Purification and Properties of UDP-Glucuronyltransferase from Kidney Microsomes of β-Naphthoflavone-Treated Rat

• Published in: Journal of biochemistry (Tokyo) Vol. 106; no. 2; pp. 248 - 252
• Main Authors: Yokota, Hiroshi, Ohgiya, Nobuyuki, Ishihara, Goshi, Ohta, Kazuhide, Yuasa, Akira
• Format: Journal Article
• Language: English
• Published: Oxford Oxford University Press 01.08.1989
• Subjects: Acetylglucosaminidase - metabolism; Amino Acid Sequence; Analytical, structural and metabolic biochemistry; Animals; Benzoflavones - pharmacology; beta -naphthoflavone; Biological and medical sciences; Catalysis; Enzymes and enzyme inhibitors; Flavonoids - pharmacology; Fundamental and applied biological sciences.
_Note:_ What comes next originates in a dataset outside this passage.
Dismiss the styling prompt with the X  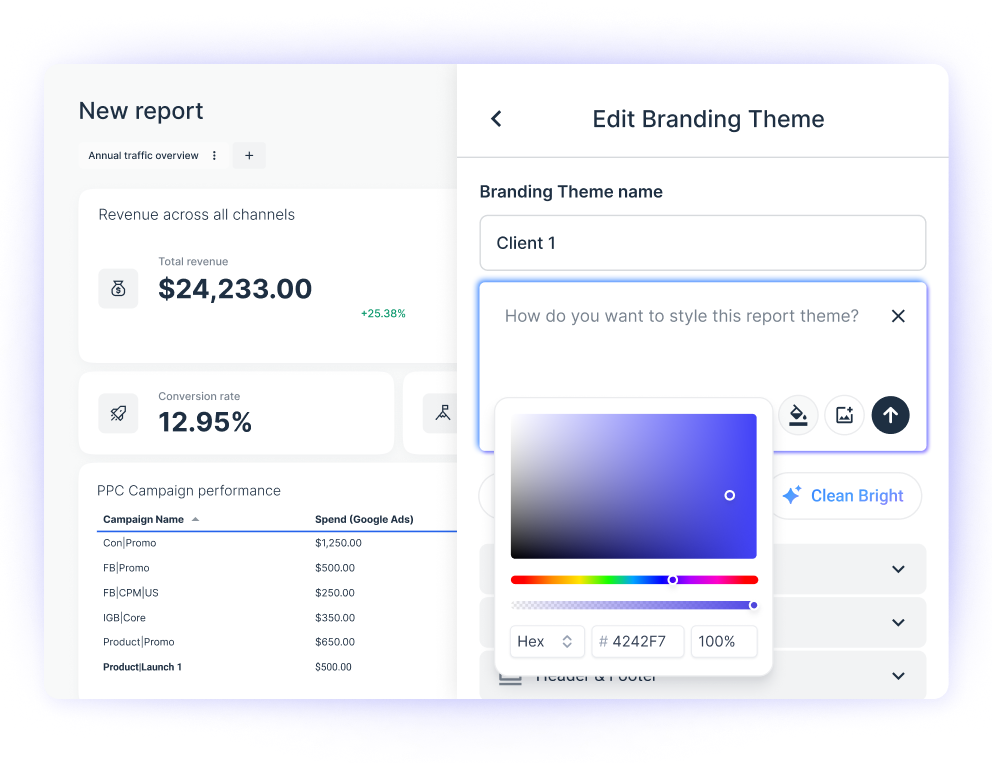897,315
Psychology; Glucuronosyltransferase - isolation & purification; Glucuronosyltransferase - metabolism; Glycoproteins - analysis; Isoenzymes - isolation & purification; Isoenzymes - metabolism; kidney; Kidney - drug effects; Kidney - enzymology; Male; Mannosyl-Glycoprotein Endo-beta-N-Acetylglucosaminidase; Microsomes - drug effects; Microsomes - enzymology; Microsomes, Liver - enzymology; Molecular Sequence Data; Rats; Rats, Inbred Strains; Transferases; Purification; Rat; Gel electrophoresis; Enzyme; Rodentia; UDPglucuronosyltransferase; Activation; Microsome; Chromatography; Kidney; Vertebrata; Mammalia; Enzymatic activity; Substrate specificity
• ISSN: 0021-924X; 1756-2651
• DOI: 10.1093/oxfordjournals.jbchem.a122839

Rat kidney microsomal UDP-glucuronyltransferase activities toward phenoic xenobiotics were enhanced about 4–5-fold by treatment of the animal with β-naphthoflavone. The transferase activity toward serotonin, an endogenous substrate, was also enhanced about 7.5-fold. A form of UDP-glucuronyltransferase was purified from kidney microsomes of β-naphthoflavone-treated rat by solubilization with sodium cholate and two steps of column chromatography, the first with DEAE-Toyopearl (fast flow rate liquid chromatography: FFLC) and the second with UDP-hexanolamine Sepharose 4B (affinity chromatography). These procedures gave about 39-fold purification and 11.5% yield of the transferase activity toward 1-naphthol. The preparation, tentatively termed “GT-2, ” was highly purified as judged from the single protein band (Mr 54, 000) on sodium dodecylsulfate (SDS)-polyacryl-amide slab gel electrophoresis. It catalyzed the glucuronidation of not only phenolic xenobiotics such as 1-naphthol, 4-nitrophenol, and 4-methylumbelliferone but also serotonin. From the result that apparent molecular weight of GT-2 was reduced to 50, 000 by endo-β-N-acetylglucosaminidase H (Endo H)-treatment, GT-2 was found to be a 50, 000 Da polypeptide carrying “high mannose” type oligosaccharide chain(s). The NH2-terminal sequence of 20 residues of GT-2 was determined to be Asp-Lys-Leu-Leu-Val-Val-Pro-Gln-Asp-Gly-Ser-His-Trp-Leu-Ser-Met-Lys-Glu-Ile-Val. It was observed that there are two amino acids substitutions in the seven NH2-terminal residues in comparison with GT-1, which was purified from liver microsomes of 3-methylcholanthrene-treated rat. The NH2-terminal sequence of GT-2 was found to be homologous with the NH2-terminal sequence from the 26th to 46th amino acid residue of various UDP-glucuronyltransferase cloned by other investigators. The notion that the NH2-terminal region to the 25th amino acid resiue of newly synthesized transferase contains the signal peptide was thus confirmed by this study.